**How to complete this task**
Return every line of the records that includes the string "computer".

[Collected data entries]
******************************

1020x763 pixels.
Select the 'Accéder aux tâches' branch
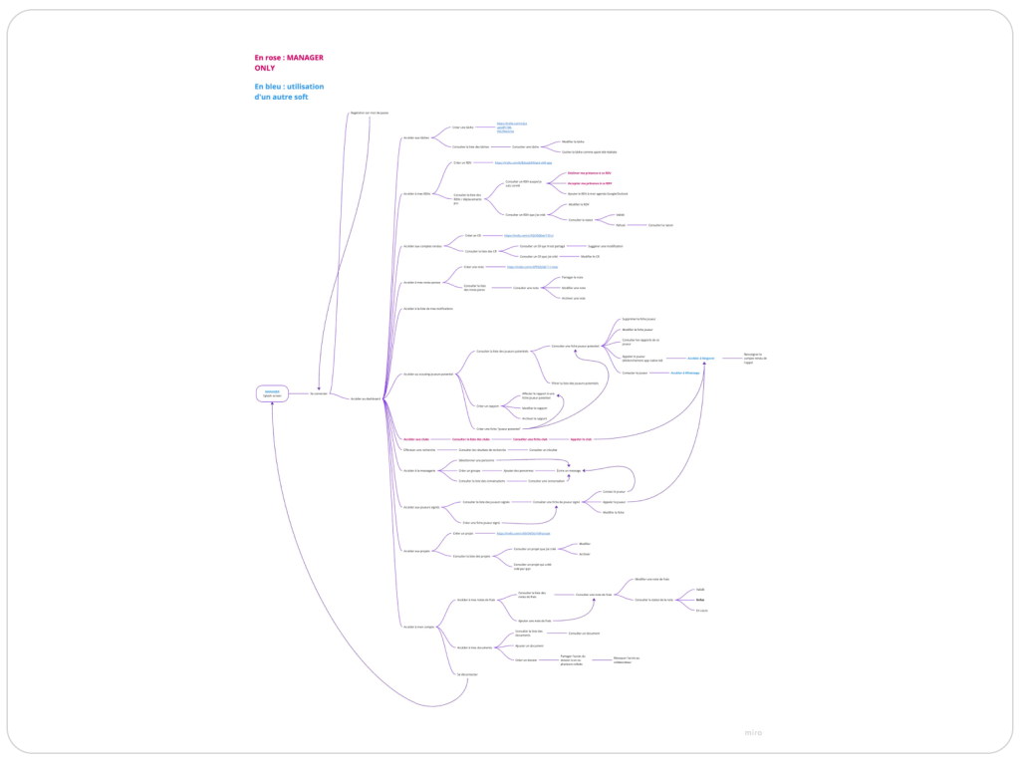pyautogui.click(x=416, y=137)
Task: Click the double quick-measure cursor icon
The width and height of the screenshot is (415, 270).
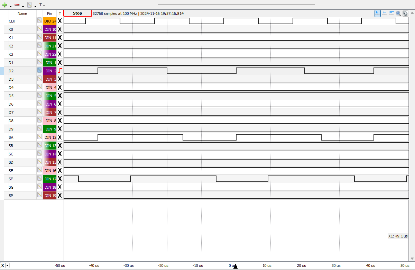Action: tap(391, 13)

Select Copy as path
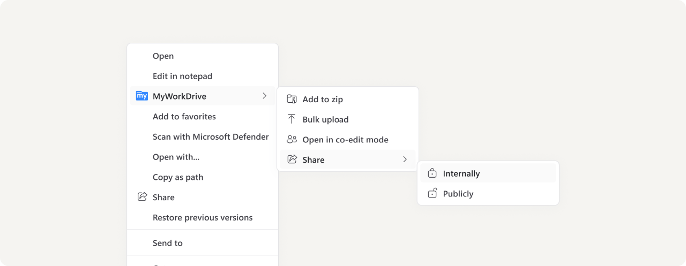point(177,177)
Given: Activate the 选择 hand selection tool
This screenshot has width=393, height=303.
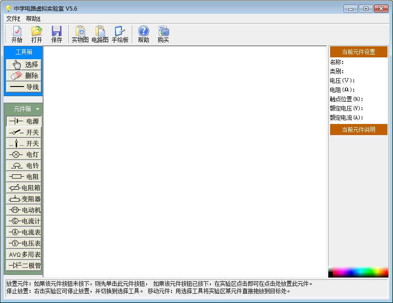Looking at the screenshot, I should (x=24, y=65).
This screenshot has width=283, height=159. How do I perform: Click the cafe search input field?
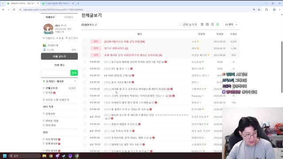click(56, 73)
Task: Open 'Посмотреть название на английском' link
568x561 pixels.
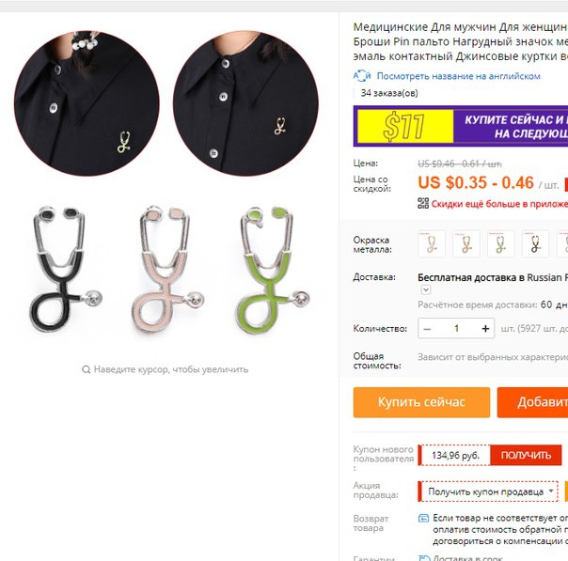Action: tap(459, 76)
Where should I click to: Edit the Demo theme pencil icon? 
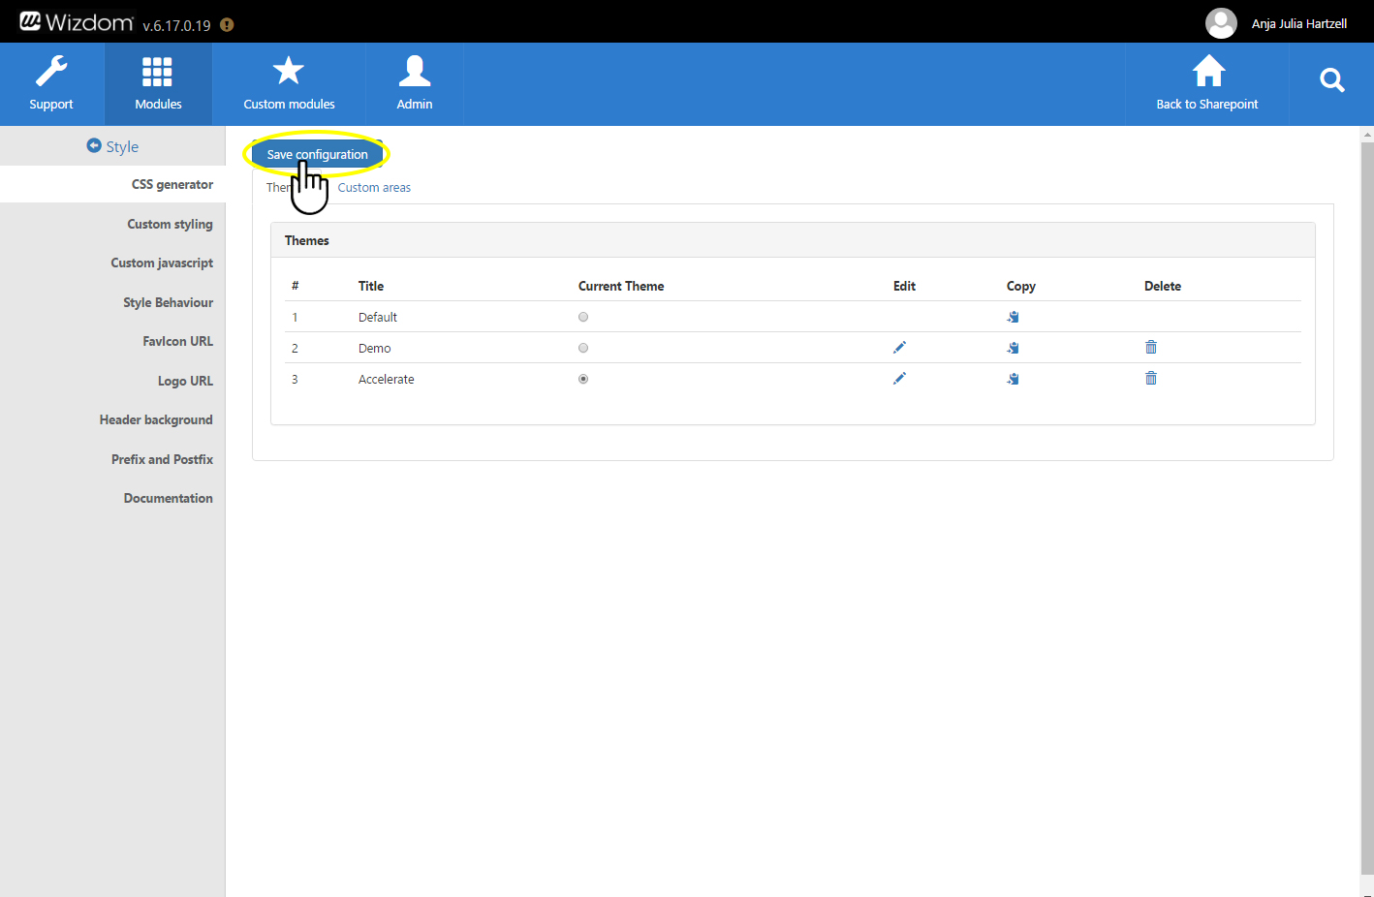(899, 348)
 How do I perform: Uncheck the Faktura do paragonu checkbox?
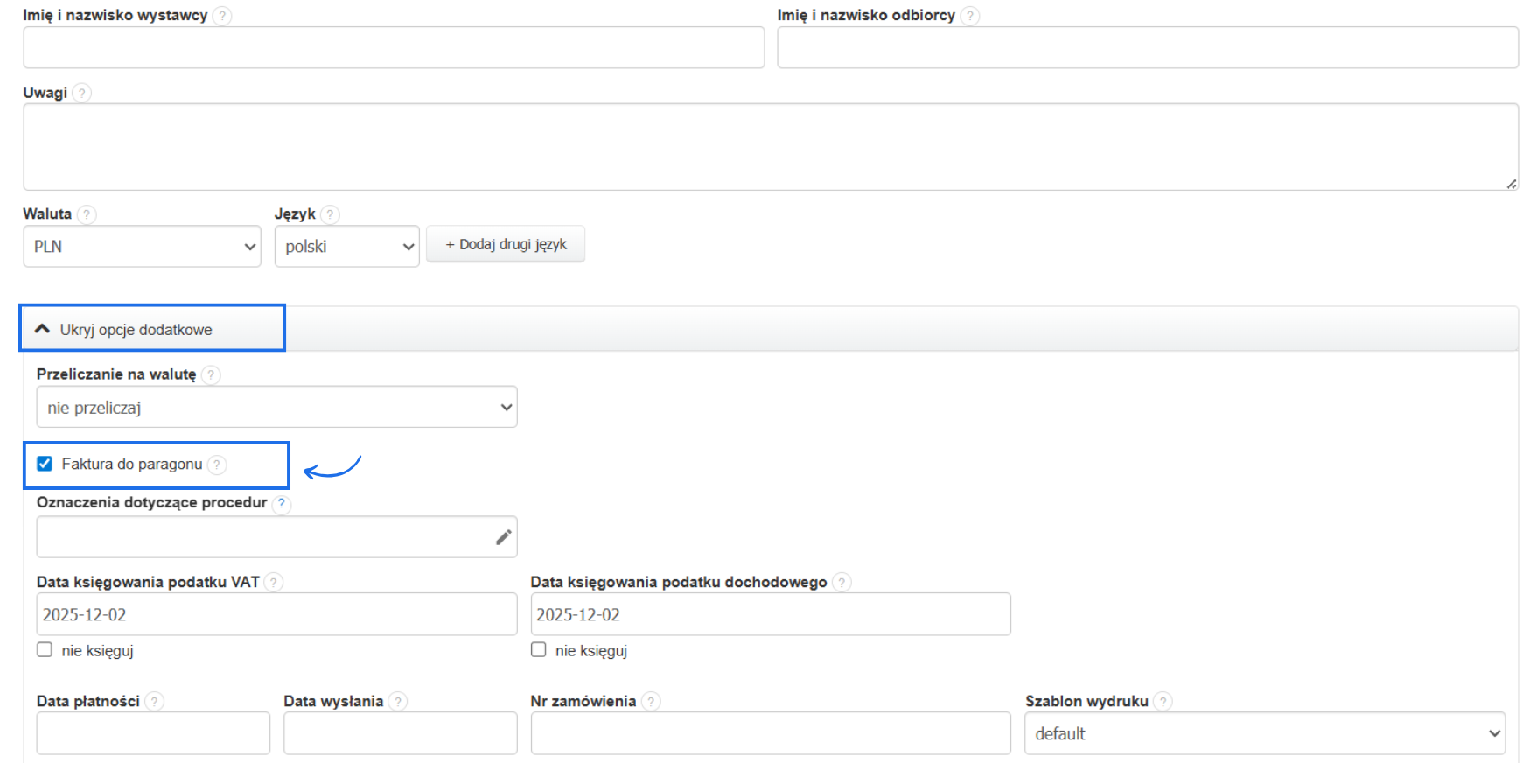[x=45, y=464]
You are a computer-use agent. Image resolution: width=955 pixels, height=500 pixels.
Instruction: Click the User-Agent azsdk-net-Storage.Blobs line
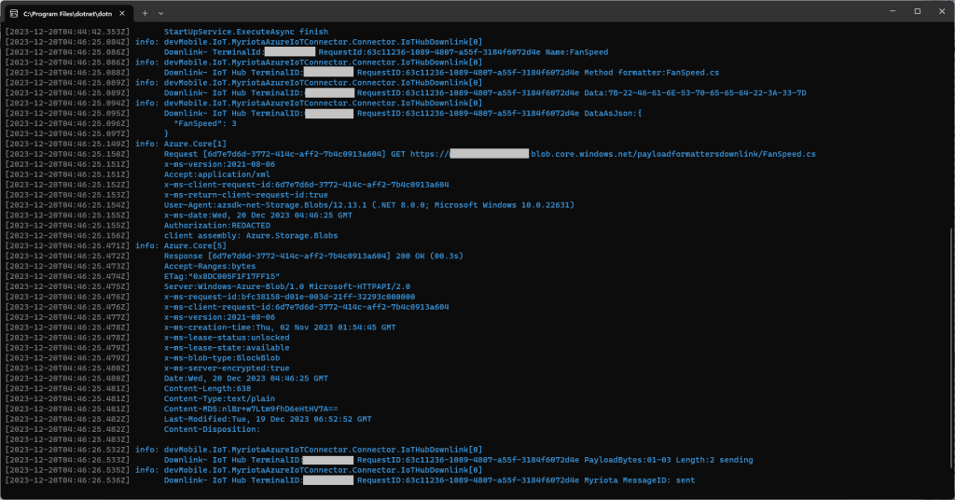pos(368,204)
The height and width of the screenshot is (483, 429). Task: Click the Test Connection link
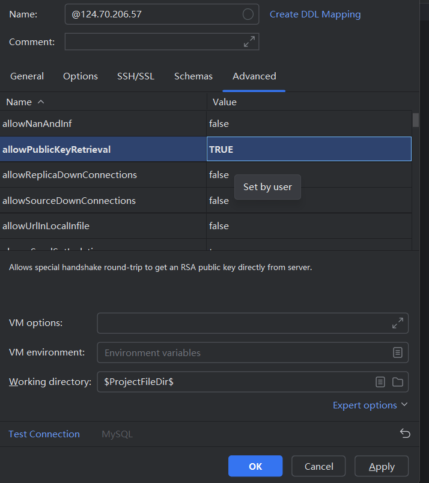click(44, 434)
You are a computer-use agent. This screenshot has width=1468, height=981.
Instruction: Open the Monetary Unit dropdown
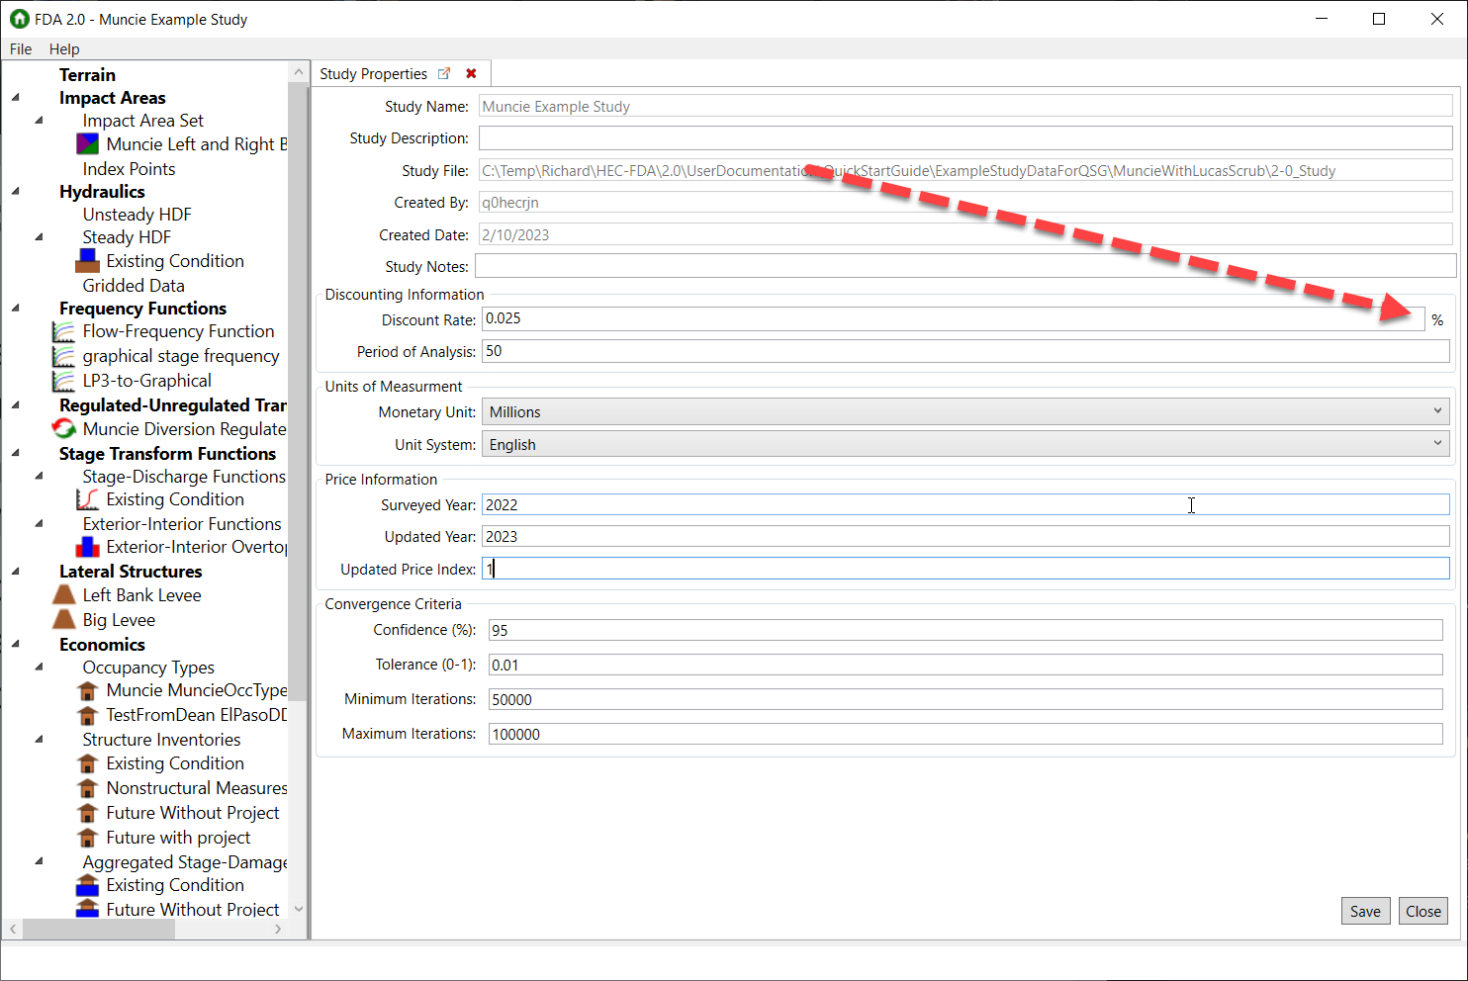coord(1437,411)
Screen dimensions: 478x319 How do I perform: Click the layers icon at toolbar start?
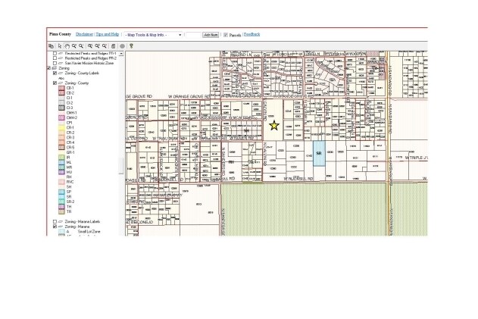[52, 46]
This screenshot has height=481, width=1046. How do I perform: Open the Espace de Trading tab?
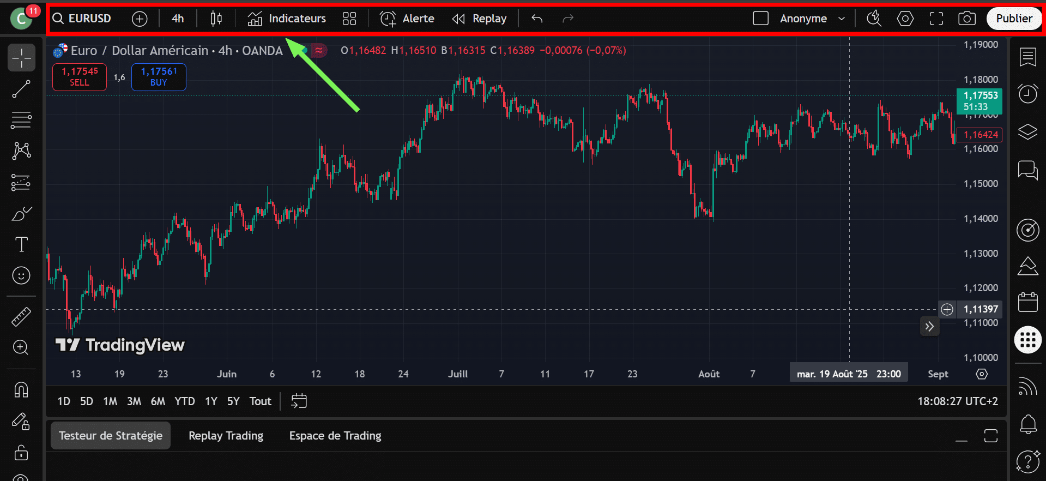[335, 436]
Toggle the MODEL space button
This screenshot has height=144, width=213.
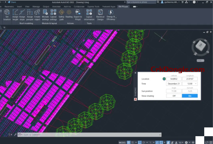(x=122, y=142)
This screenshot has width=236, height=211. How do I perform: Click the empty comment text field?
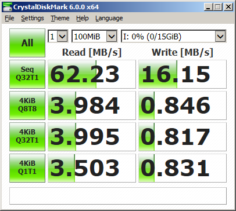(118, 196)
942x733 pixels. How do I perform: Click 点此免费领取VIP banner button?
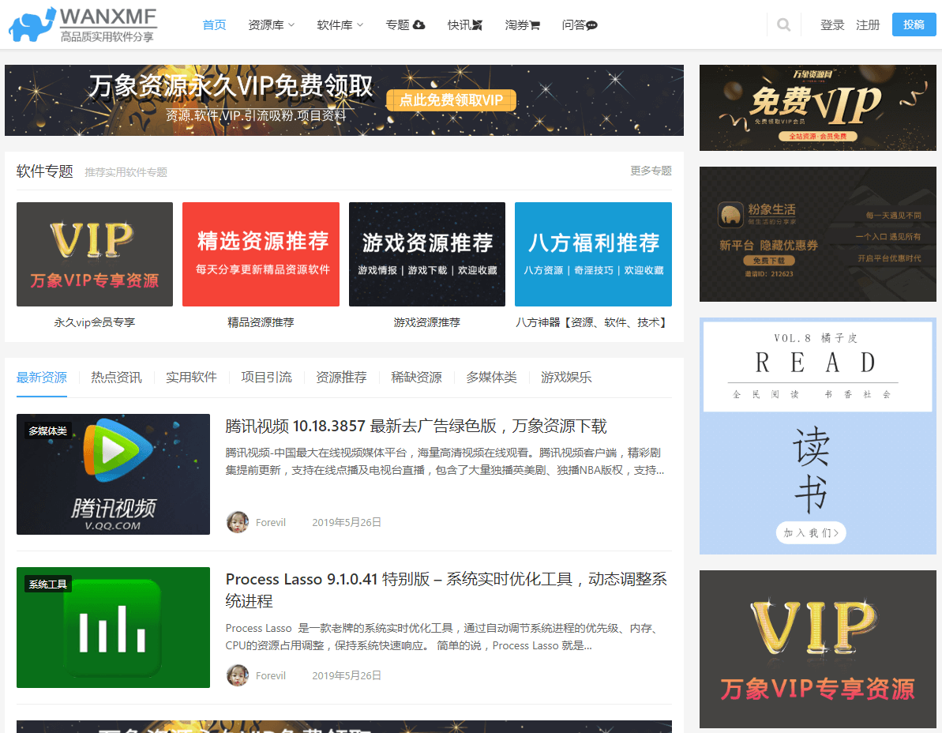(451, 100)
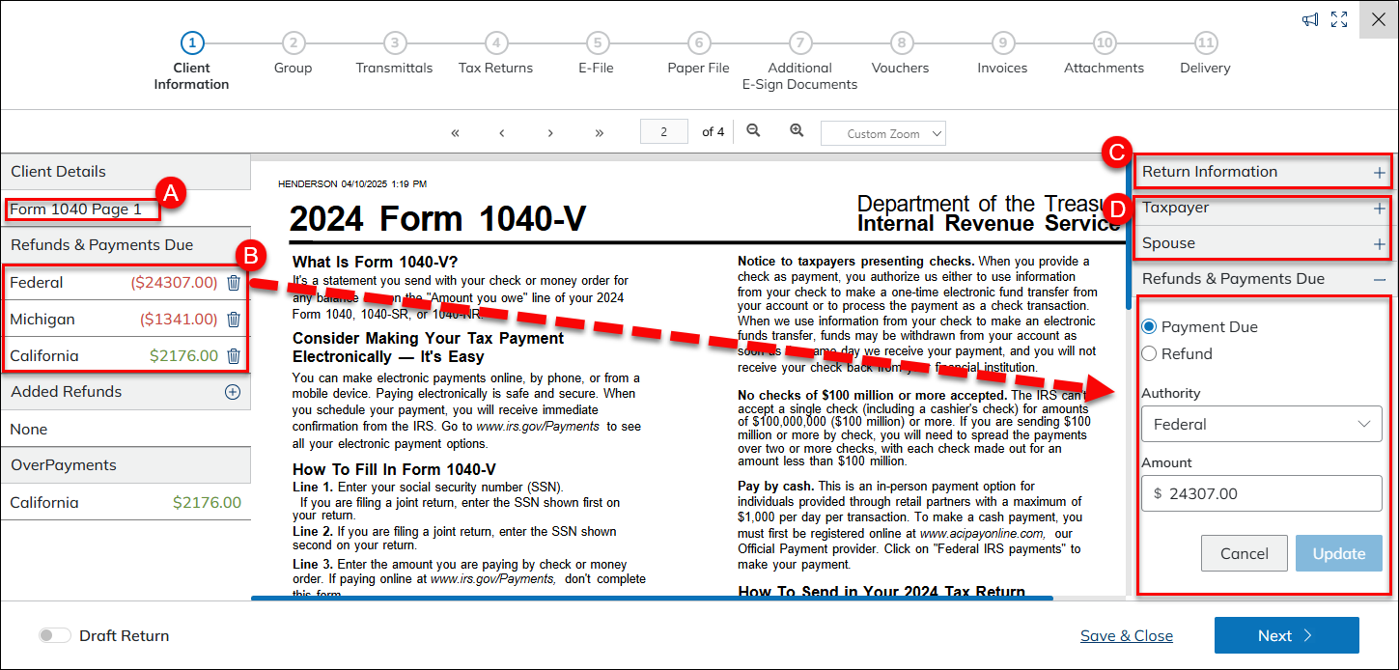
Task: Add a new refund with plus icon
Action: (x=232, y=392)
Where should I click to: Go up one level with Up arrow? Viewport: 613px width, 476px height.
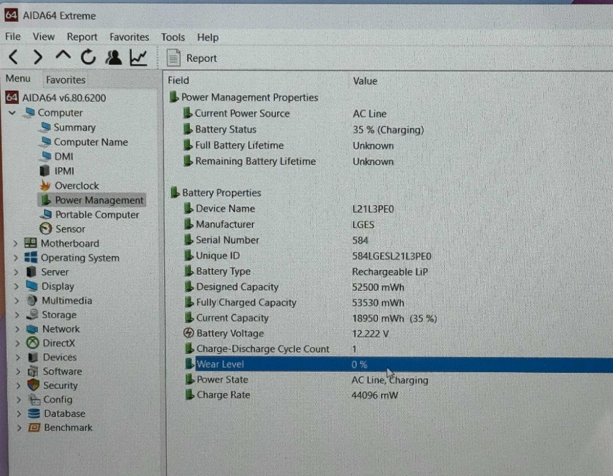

******************************

**Task output**
You are a computer-use agent. Image resolution: width=955 pixels, height=500 pixels.
You are a computer-use agent. This screenshot has width=1468, height=981.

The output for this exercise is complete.